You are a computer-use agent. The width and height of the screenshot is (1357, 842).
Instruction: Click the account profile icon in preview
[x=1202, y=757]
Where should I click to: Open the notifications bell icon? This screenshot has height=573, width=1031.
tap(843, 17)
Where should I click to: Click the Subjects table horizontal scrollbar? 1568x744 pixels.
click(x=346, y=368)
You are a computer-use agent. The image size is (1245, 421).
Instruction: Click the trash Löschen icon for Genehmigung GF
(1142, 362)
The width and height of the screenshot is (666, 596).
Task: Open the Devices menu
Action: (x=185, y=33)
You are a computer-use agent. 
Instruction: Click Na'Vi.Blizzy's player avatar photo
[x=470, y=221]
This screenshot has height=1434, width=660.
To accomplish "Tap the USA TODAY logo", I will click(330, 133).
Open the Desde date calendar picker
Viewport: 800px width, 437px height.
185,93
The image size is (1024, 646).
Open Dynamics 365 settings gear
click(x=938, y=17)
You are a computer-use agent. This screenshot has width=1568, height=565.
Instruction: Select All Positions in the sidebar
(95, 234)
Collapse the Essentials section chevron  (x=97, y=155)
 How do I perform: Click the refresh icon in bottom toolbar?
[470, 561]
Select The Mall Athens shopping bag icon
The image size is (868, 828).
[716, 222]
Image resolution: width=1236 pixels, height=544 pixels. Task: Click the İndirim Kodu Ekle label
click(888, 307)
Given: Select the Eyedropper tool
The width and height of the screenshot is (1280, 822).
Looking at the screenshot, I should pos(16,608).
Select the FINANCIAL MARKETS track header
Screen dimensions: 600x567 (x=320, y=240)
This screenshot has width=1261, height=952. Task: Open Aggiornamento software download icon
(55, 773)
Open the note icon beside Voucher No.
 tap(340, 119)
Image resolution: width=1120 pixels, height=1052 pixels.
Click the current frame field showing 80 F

====

→ Task description: Write the data out again. Match it word for word.

→ Solution:
You are a computer-use agent. The width and height of the screenshot is (1357, 842).
Instruction: Click the account profile icon in preview
[x=1202, y=757]
Where should I click to: Open the notifications bell icon? This screenshot has height=573, width=1031.
tap(843, 17)
Where should I click to: Click the Subjects table horizontal scrollbar? 1568x744 pixels.
click(x=346, y=368)
You are a computer-use agent. The image size is (1245, 421).
Instruction: Click the trash Löschen icon for Genehmigung GF
(1142, 362)
The width and height of the screenshot is (666, 596).
Task: Open the Devices menu
Action: (x=185, y=33)
You are a computer-use agent. 
Instruction: Click Na'Vi.Blizzy's player avatar photo
[x=470, y=221]
This screenshot has height=1434, width=660.
To accomplish "Tap the USA TODAY logo", I will click(330, 133).
Open the Desde date calendar picker
Viewport: 800px width, 437px height.
185,93
The image size is (1024, 646).
Open Dynamics 365 settings gear
click(x=938, y=17)
You are a computer-use agent. This screenshot has width=1568, height=565.
Instruction: Select All Positions in the sidebar
(95, 234)
Collapse the Essentials section chevron  (x=97, y=155)
 How do I perform: Click the refresh icon in bottom toolbar?
[470, 561]
Select The Mall Athens shopping bag icon
The image size is (868, 828).
[716, 222]
Image resolution: width=1236 pixels, height=544 pixels. Task: Click the İndirim Kodu Ekle label
click(888, 307)
Given: Select the Eyedropper tool
The width and height of the screenshot is (1280, 822).
Looking at the screenshot, I should pos(16,608).
Select the FINANCIAL MARKETS track header
Screen dimensions: 600x567 (x=320, y=240)
This screenshot has width=1261, height=952. Task: Open Aggiornamento software download icon
(55, 773)
Open the note icon beside Voucher No.
 tap(340, 119)
Image resolution: width=1120 pixels, height=1052 pixels.
Click the current frame field showing 80 F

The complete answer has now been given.